__What to produce__:
Return the line containing "Viewport: 960px width, 600px height." together with every later line up to the end of the records, exactly and with no pictures; return nothing else.

[Raw data — start]

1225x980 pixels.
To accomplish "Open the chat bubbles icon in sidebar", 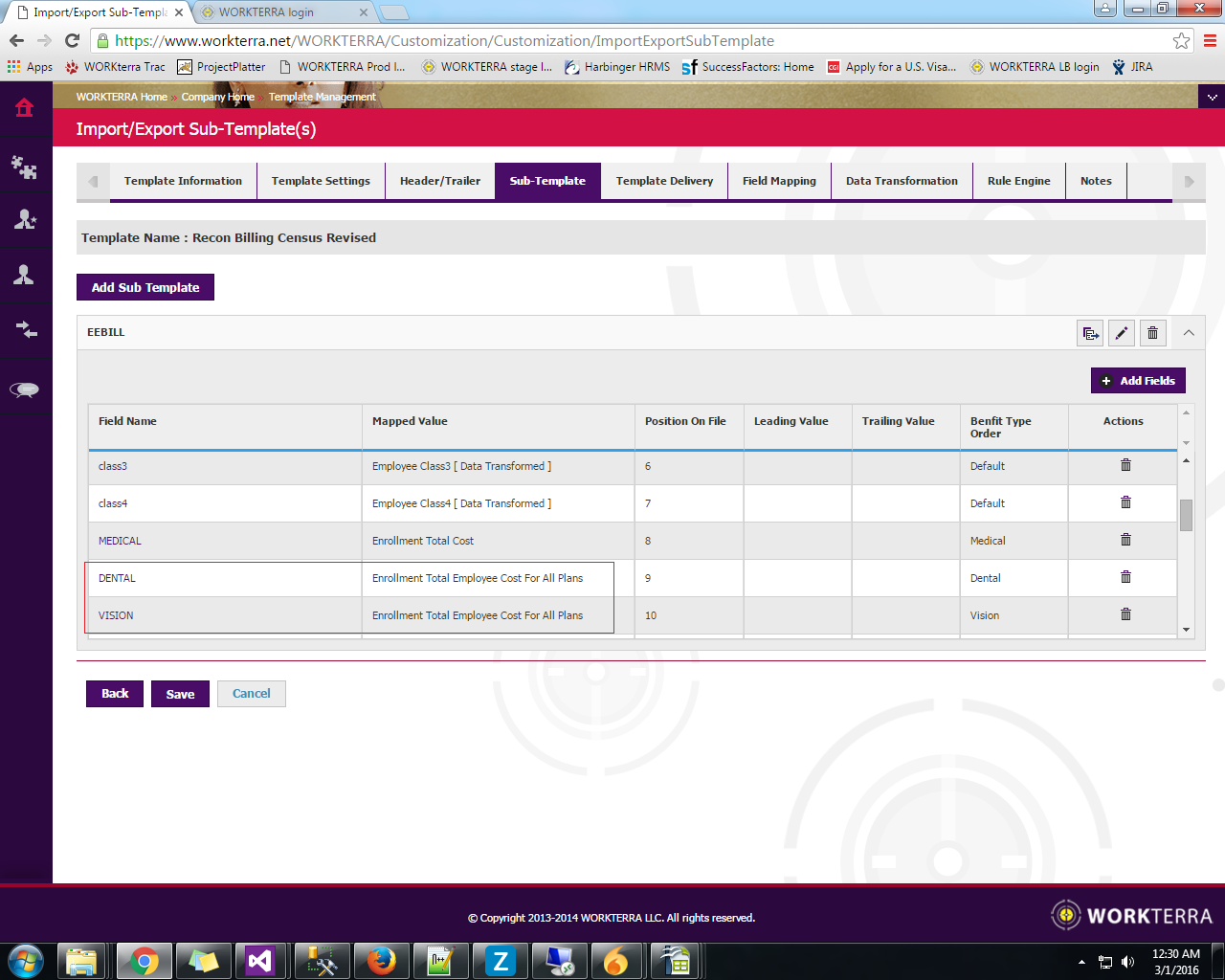I will (x=26, y=390).
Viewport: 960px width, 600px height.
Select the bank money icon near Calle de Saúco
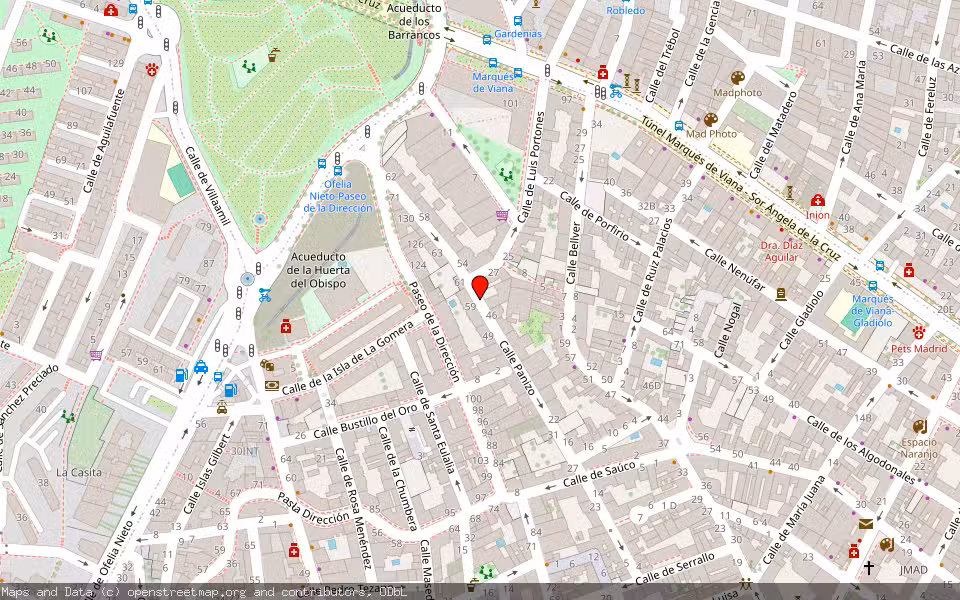coord(271,385)
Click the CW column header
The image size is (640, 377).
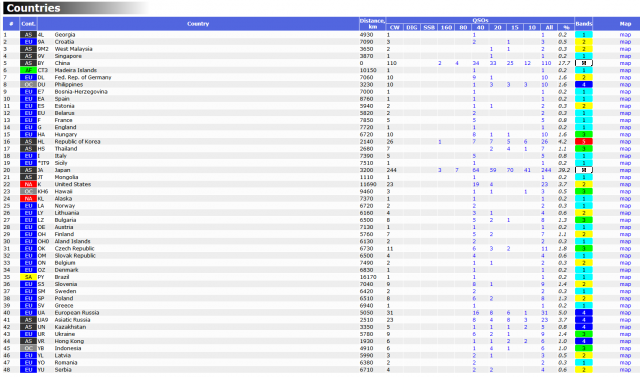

[Raw data — finish]

__Result below__:
Viewport: 960px width, 600px height.
Select the bank money icon near Calle de Saúco
coord(271,385)
Click the CW column header
The image size is (640, 377).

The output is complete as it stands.